Screening antigen: serotypes 3 and 19A diluted to 1ug/mL, serotypes 5 and 18C diluted to 2.5 μg/mL in 1× phosphate-buffered saline (PBS). Each serotype (100 μL) was plated on NUNC ELISA plates (NUNC Maxisorp) and incubated overnight at 4 °C. The next day, the plates were washed with 0.5% PS20 in 1× PBS three times (Biotek EL406 or EL405 LS) and blocked with 3% bovine serum albumin (BSA) (Thermo Fisher) in 1× PBS for 1 h at room temperature. Plates were washed three times. Sera was diluted 1:10, then serially diluted by five, and 50 μL was added to the plate. The plates were then incubated for 1 h at 37 °C. After the incubation period, plates were washed six times, and 100 μL of 1:5000 diluted Donkey anti-Rabbit IgG (H + L) peroxidase-conjugated (Jackson ImmunoResearch) was added to the plates and incubated for another hour at room temperature. Plates were washed again six times, then 100 μL of 2,2′-azino-bis(3-ethylbenzothiazoline-6-sulfonic acid) (ABTS) peroxidase substrate (1-component) (Seracare) was added, and plates were incubated for 30 min at room temperature. Finally, after 30 min, the plates were read at 415 and 570 nm (BioTek Power Wave HT plate reader).
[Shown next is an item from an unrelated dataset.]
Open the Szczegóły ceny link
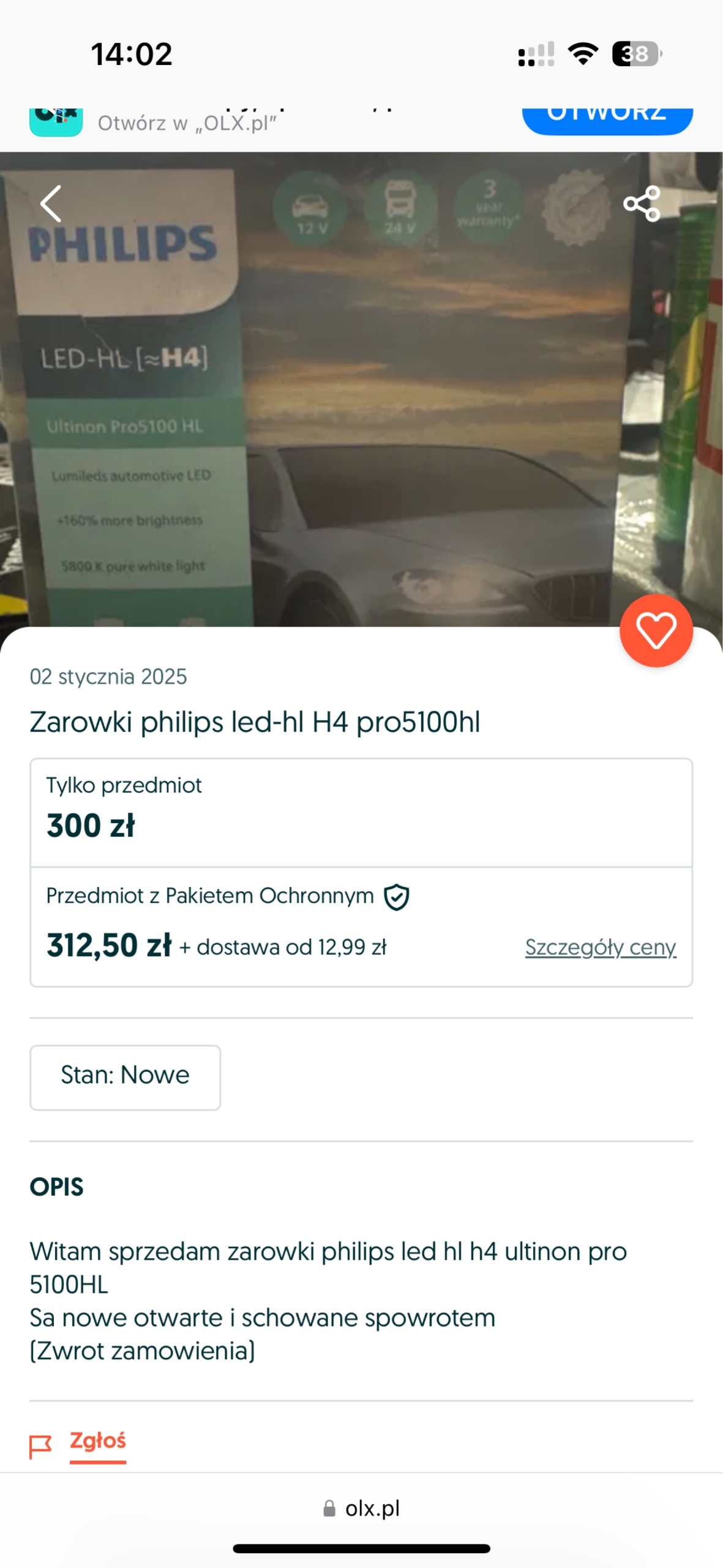The image size is (723, 1568). (600, 947)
The antibody titer was calculated based on EC50.

Multiangle Light Scattering (MALS) Analysis

The SEC-MALS-UV-RI setup consists of an Agilent HPLC 1100 degasser, temperature-controlled autosampler (4 °C), column compartment (25 °C), and UV–vis diode array detector (Agilent) in line with a DAWN-HELEOS multiangle laser light scattering detector and Optilab T-rEX differential refractive interferometer (Wyatt Technology) coupled to three TOSOH columns in series: TSKgel Guard PWXL 6.0 mm ID × 4.0 cm long, 12 μm particle; TOSOH TSKgel 6000 PWXL 7.8 mm ID × 30 cm long, 13 μm particle; and TSKgel 3000 PWXL 7.8 mm ID × 30 cm long, 7 μm particle. A mobile phase consisting of 0.2 μm filtered 1× PBS (Sigma-Aldrich) + 5% acetonitrile (VWR) was used at a 0.5 mL/min flow rate, and 50 μg sample was injected for analysis. Agilent Open Lab software was used to control the HPLC, and Wyatt Astra 7 software was used for data collection and molecular weight analysis.
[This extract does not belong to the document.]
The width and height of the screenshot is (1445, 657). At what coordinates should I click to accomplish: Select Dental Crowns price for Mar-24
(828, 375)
Estimation of Free PS for Stability Assessment

Briefly, 1% (w/v) sodium deoxycholate (DOC) (Thermo Scientific) solution at pH 6.8 ± 0.03 was prepared by weighing out 500 ± 0.1 mg of DOC and transferred to a 50 mL falcon tube. Milli-Q water (50 mL) was added to the tube and mixed until all of the sodium deoxycholate was dissolved. The DOC was left at room temperature overnight to ensure that it had completely dissolved, and the pH was adjusted to 6.8. Once the DOC was made, we proceeded with the DOC precipitation. All conjugate samples, negative control (water), and reagents (1% DOC, pH 6.80 ± 0.03, and 1 M HCl) were brought to room temperature. To a 500 μL reaction containing a polysaccharide concentration of 0.250 mg/mL of each conjugate, 50 μL of 1% DOC, pH 6.80 ± 0.03, was added. After the addition of DOC, the reaction was mixed by pipetting for 10 cycles, and the samples were incubated on ice for 30 min, vortexed briefly after 15 min. After 30 min, 25 μL of 1 M HCl (Sigma-Aldrich) was added to all of the samples, making sure to mix very well and waited for 5 min for the precipitate to form. Then the samples were centrifuged at 10 000 rpm at 4 °C for 20 min. The supernatant was collected, and the pellet was discarded. The supernatant was centrifuged once more at 10 000 rpm at 4 °C for 10 min to ensure that all pellets were separated. The supernatant was collected into a new tube again, and the pellet was discarded. The samples were then analyzed for their “% free polysaccharide” (%FPS) content using the anthrone assay.